(Beginning of Exercise data)

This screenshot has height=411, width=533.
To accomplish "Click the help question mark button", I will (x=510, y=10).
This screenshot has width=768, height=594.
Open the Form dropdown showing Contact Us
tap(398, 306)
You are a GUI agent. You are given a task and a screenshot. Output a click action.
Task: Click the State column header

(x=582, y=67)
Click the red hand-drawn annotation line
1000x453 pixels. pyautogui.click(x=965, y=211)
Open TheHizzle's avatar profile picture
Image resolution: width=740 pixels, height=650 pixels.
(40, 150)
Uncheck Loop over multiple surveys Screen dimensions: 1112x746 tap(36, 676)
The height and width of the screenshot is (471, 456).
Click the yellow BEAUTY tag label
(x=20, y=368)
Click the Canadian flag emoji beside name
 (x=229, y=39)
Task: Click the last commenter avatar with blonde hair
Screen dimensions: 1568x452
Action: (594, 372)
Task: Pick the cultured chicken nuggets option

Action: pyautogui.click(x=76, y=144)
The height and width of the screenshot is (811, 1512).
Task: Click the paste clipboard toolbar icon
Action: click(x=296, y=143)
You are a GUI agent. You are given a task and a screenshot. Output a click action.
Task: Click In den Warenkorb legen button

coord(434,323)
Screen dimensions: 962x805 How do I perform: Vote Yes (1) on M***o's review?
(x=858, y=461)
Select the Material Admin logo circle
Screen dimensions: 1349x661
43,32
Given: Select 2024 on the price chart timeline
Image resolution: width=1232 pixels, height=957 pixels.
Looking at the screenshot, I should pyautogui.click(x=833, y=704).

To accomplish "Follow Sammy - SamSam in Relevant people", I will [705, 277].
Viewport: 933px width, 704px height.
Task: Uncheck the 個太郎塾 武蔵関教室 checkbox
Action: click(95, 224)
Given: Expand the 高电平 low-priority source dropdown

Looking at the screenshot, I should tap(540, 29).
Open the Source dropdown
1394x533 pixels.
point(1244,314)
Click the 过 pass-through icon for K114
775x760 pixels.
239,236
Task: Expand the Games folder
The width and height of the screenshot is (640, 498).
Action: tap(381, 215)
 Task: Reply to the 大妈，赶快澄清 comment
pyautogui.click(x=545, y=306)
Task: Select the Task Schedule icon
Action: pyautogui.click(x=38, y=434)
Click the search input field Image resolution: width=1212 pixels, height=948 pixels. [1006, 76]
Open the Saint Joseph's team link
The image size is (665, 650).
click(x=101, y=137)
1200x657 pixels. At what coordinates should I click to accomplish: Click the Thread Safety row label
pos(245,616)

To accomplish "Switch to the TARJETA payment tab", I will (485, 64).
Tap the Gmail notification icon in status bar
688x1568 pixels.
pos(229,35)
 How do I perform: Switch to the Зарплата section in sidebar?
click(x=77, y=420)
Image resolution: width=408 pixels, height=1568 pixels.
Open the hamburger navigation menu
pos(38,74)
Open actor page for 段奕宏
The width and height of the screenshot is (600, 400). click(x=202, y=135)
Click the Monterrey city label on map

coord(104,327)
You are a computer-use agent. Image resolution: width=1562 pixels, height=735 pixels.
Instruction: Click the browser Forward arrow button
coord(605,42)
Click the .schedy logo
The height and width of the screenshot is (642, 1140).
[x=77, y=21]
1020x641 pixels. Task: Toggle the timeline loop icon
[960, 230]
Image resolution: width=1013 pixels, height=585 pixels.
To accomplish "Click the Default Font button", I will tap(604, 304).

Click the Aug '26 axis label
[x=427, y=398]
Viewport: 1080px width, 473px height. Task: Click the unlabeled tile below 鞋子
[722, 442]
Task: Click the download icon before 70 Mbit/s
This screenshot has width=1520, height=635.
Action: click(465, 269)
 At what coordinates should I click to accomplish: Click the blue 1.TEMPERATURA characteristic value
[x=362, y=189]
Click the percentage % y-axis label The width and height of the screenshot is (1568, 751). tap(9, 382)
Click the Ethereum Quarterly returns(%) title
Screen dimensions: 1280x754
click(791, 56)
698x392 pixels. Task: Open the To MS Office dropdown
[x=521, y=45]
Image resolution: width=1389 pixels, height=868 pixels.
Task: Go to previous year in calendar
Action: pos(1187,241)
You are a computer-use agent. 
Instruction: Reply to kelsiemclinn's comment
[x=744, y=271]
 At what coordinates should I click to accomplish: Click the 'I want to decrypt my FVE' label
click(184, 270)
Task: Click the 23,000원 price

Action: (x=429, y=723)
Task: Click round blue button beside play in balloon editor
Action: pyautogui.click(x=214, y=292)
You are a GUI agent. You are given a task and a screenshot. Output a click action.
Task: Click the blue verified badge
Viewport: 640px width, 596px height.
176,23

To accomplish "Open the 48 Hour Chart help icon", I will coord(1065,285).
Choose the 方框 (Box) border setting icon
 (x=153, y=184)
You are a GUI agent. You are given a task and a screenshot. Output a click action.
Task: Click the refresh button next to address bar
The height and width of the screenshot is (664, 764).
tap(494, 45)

(End of Exercise data)

Exercise description: Answer with a single number, the count of lines in the data that contain "help".

Response area: 2